Study shows possible solution to the current flu vaccine shortage

A new study led by the Saint Louis University’s Center for Vaccine Development may provide a solution to the current flu vaccine shortage in the U.S. The team found a possible way to double the available supply of influenza vaccine for adults between the ages of 18 and 60.

When it comes to flu vaccinations, the conventional “one size fits all” approach for adults is coming under question, according to lead researcher Robert Belshe, M.D., director of the Center for Vaccine Development at Saint Louis University.

“We found that we can give lower doses of vaccine, 40 percent of the full dose, if we gave the vaccine not as a shot into the muscle, but if we gave the shot ‘intradermally’ between the layers of the skin,” Belshe said. “This lower-dose intradermal vaccine worked well in adults 18 to 60 years of age.”

Intradermal vaccination is an injection between the layers of the skin using a tiny needle, such as what is used for a tuberculosis skin test. Administration of the vaccine in this way involves injecting a small bleb of vaccine into the skin, much like a mosquito bite or allergy skin test, using a very small needle.
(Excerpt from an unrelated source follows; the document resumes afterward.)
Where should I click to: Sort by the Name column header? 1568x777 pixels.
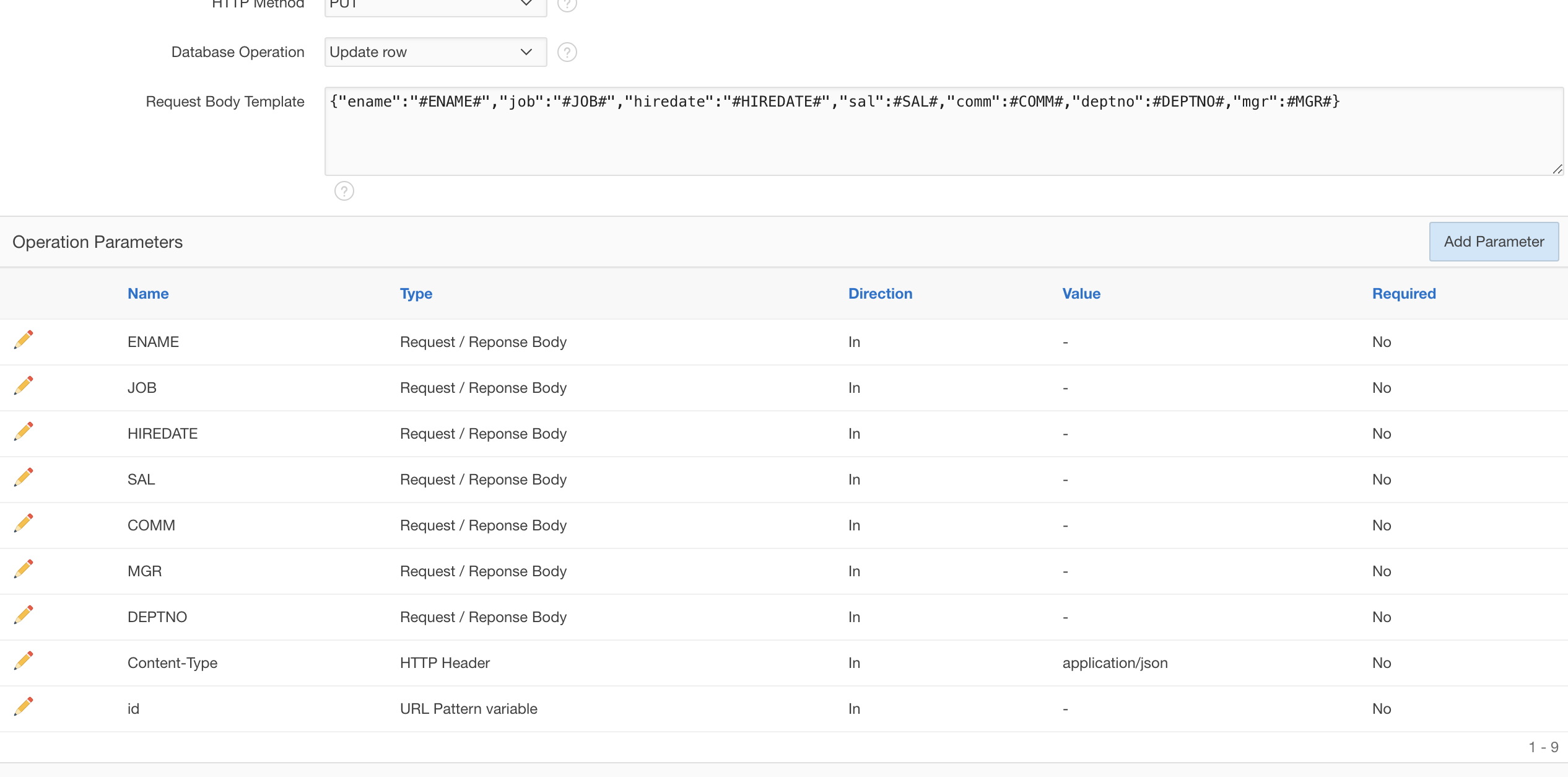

Belshe said the lower-dose intradermal vaccine did not, however, work as well in an older population.

A total of 238 volunteers were enrolled at Saint Louis University and the University of Rochester in the study. This included 130 people between 18-60 and 108 older than 60. Some people received a currently licensed influenza shot in the traditional way – full dose, using a shot directly into the muscle. A second group received an investigational vaccine by GlaxoSmithKline Biologicals intradermally and with a dose that was 40 percent of the standard dose.

Belshe said when compared with the full dose of vaccine given as the traditional shot, antibody responses to a lower dose vaccine given under the skin were as vigorous in younger persons but not in people older than 60 years.

“We are learning that the same size dose doesn’t seem to fit all ages,” Belshe said. “Younger people may need less vaccine, and older people may need more vaccine.”

The nation’s vaccine supply for younger healthy persons conceivably could be stretched 2.5 times using the scheme published in this study. People in this age group for whom the CDC recommends vaccinations (even with this year’s shortages) include health care workers and all people who have contact with babies under 6 months.

The publication of the research was put on a fast track by the New England Journal of Medicine following this fall’s serious influenza vaccine shortages.